About

I am an Assistant Professor in the Edmund A. Walsh School of Foreign Service at Georgetown University, affiliated with the Center for Contemporary Arab Studies. I received my PhD from Princeton’s Department of Politics. I have also been affiliated with Harvard’s Weatherhead Center for International Affairs as a Raphael Morrison Dorman Memorial Postdoctoral Fellow, and with Brandeis’ Crown Center for Middle East Studies as a Faculty Leave Fellow.

My research examines how everyday people can transform the worlds in which they live. Much of my work focuses on revolutions — or movements seeking to overthrow an established regime and found a new political order. I examine why revolutionary movements break out, why some struggle and why some succeed, and why some are able to establish lasting change. I also study an array of related political phenomenon like unarmed protest, armed rebellion, authoritarianism, and democratization. Much of my research is grounded in the Middle East and North Africa.

My first book, Return of Tyranny: Why Counterrevolutions Emerge and Succeed, was published by Cambridge University Press in their Studies in Comparative Politics Series. It explains why some revolutionary governments are rapidly toppled by counterrevolutions, whereas others go on to establish durable and long-lasting regimes. I analyze Egypt's 2011 revolution and 2013 counterrevolution, using a combination of interview and protest data, and I compare Egypt's trajectory to those of other revolutionary regimes with an original dataset of counterrevolutions since 1900. The project was generously supported by the National Science Foundation, the Social Science Research Council, the Mamdouha S. Bobst Center for Peace and Justice, and the Princeton Institute for International and Regional Studies.

My academic articles have been published in a number of forums including American Political Science Review, Annual Review of Political Science, British Journal of Political ScienceWorld Politics, Perspectives on PoliticsJournal of Peace Research, and Comparative Politics. I have also written about my research for various news and longform outlets, including The New York Times, Foreign Affairs, and Dissent.

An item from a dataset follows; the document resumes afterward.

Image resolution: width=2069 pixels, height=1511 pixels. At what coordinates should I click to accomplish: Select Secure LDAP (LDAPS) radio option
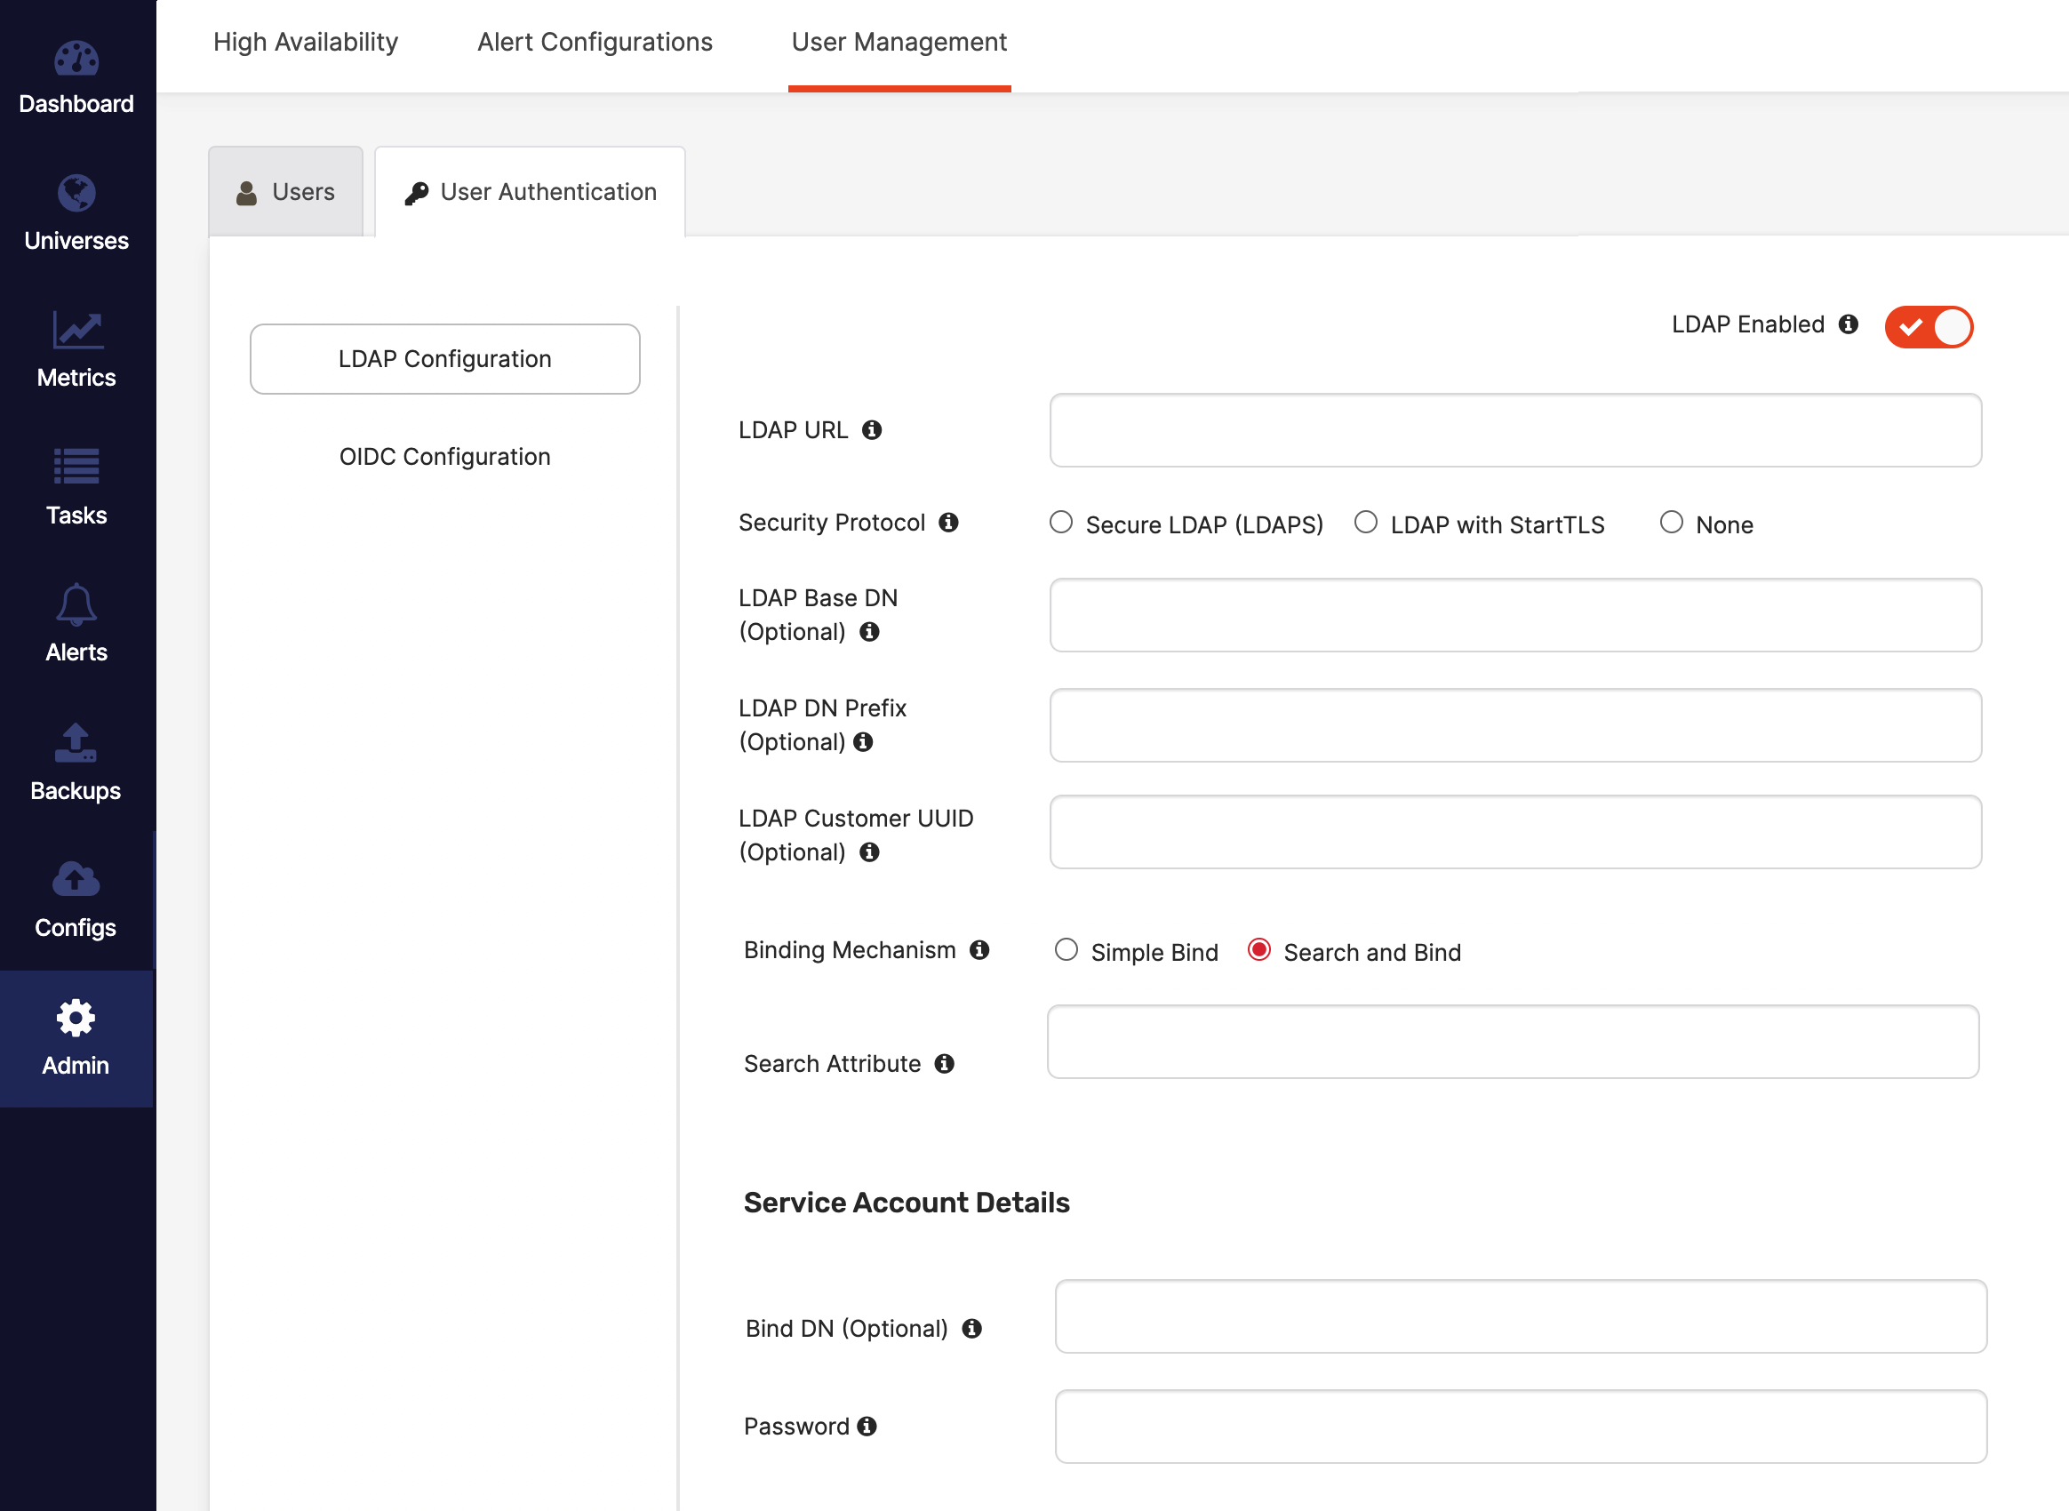(x=1061, y=522)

I have a number of new and ongoing research projects on revolution, protest, and authoritarianism. I am working on a book examining the 2019 wave of Arab uprisings in Iraq, Lebanon, Sudan, and Algeria, which will be co-authored with Chantal Berman and Rima Majed. I am also studying the unique dynamics of autocracies born of violent rebellion, with Anne Meng and Jack Paine, as part of a broader book project on the different origins of authoritarian regimes. And I am beginning work on a new book project on democratic revolutions, which will explore the differences between democracies founded by mass uprisings versus those established by political elites.